Please see the poster for this case study. Ayla Göl, lecturer in International Politics

The innovative use of ET was applied to ‘assessment tools’. An additional assessment method was introduced for the undergraduate module ‘Islam, Foreign Policy and the Developing World’. The Electronic Learning Portfolio (e-Portfolio) was allocated to each student on Blackboard, as demonstrated in the third teaching cycle (see Poster).  How to manage the e-Portfolio was explained in the first seminar and students were given clear instructions in the module handbook. The e-Portfolio was graded as part of seminar participation, and it was worth 10% of the final overall mark. In order to enhance student learning, all students were expected to participate in seminar discussions actively. As a part of the ‘interactive use of ET’, at least two or three of the assigned readings for each week must be read before the seminar, and two of seminar discussion questions have to be answered by the previous night via email. In each seminar, a number of students will be asked to present a summary and a critique of readings that will contribute to the outcomes of their Learning Portfolio for the module.
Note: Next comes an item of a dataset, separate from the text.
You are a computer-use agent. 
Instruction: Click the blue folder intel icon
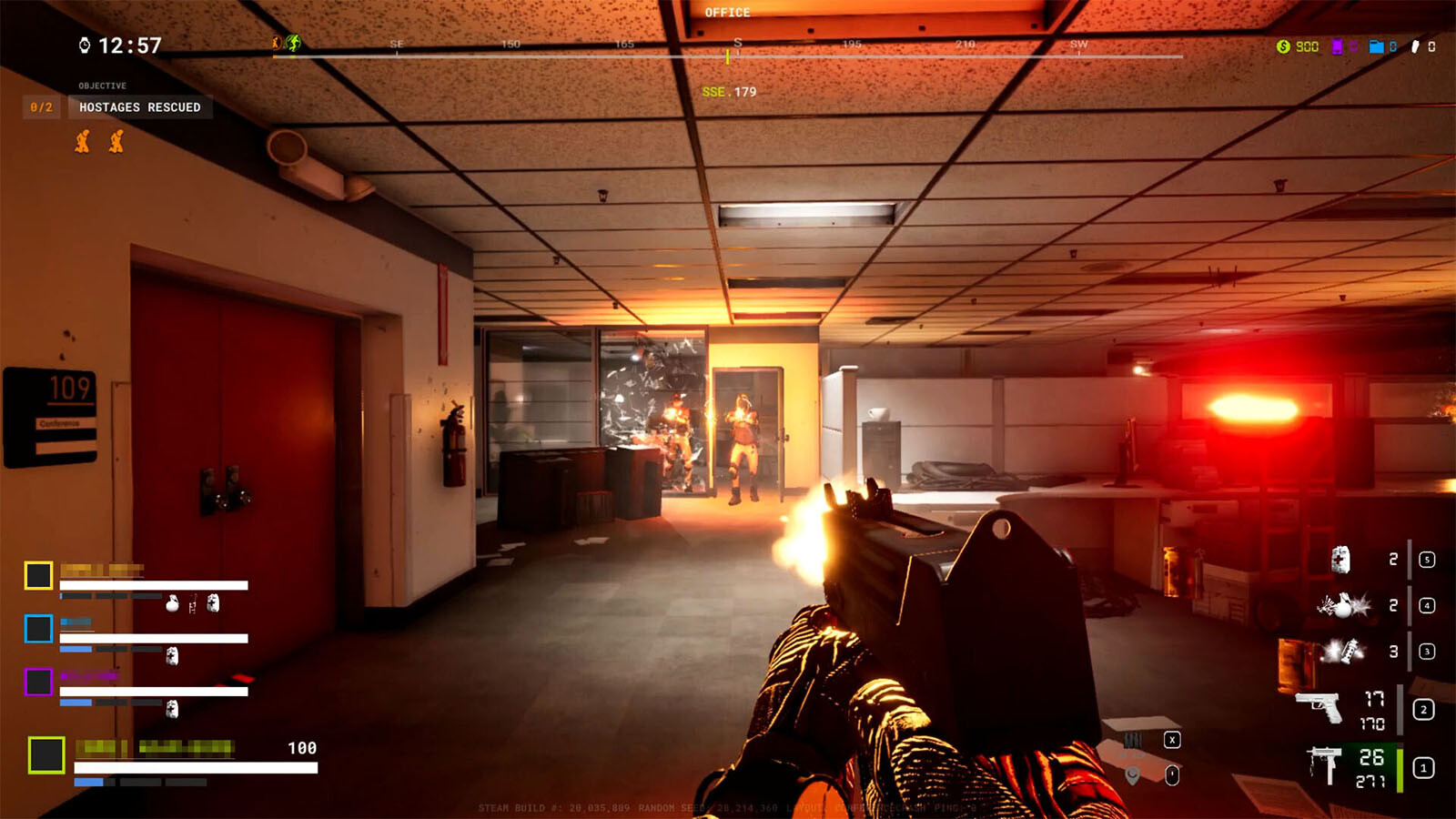pos(1376,46)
Students were instructed clearly how to complete this process that each entry in learning portfolio should contain the following:

  1. The seminar date, topic and student’s seminar group;
  2. The author and title of the books, chapters or articles student read as preparation;
  3. Student was advised to use succinct and coherent sentences to answer at least two or three of the seminar discussion questions. Student could choose which questions to answer depending on his/her readings.
  4. Student had to write what s/he found difficult or confusing and/or what s/he found most interesting or particularly informative in his/her readings.

A 500-word short essay was sufficient for each entry. The final portfolio entry should reflect on the module as a whole, as well as the final session.

After their submissions, students then were able to get feedback from their teachers the latest by the end of week. Interested and more seriously engaged students had the opportunity to contact the teacher if they still had question or they did not understand the feedback. Meanwhile, I constantly gathered feedback from students and peers through teaching observations to assess the impacts of the use of ET on student learning. I was delighted to have the following feedback from students: The main advantages of this method were the effective and fast feedback to students; immediate electronic communication between teacher and student; the evidence of progress for each student individually; and to have a summary of each week’s discussion questions ready for exam revision purposes.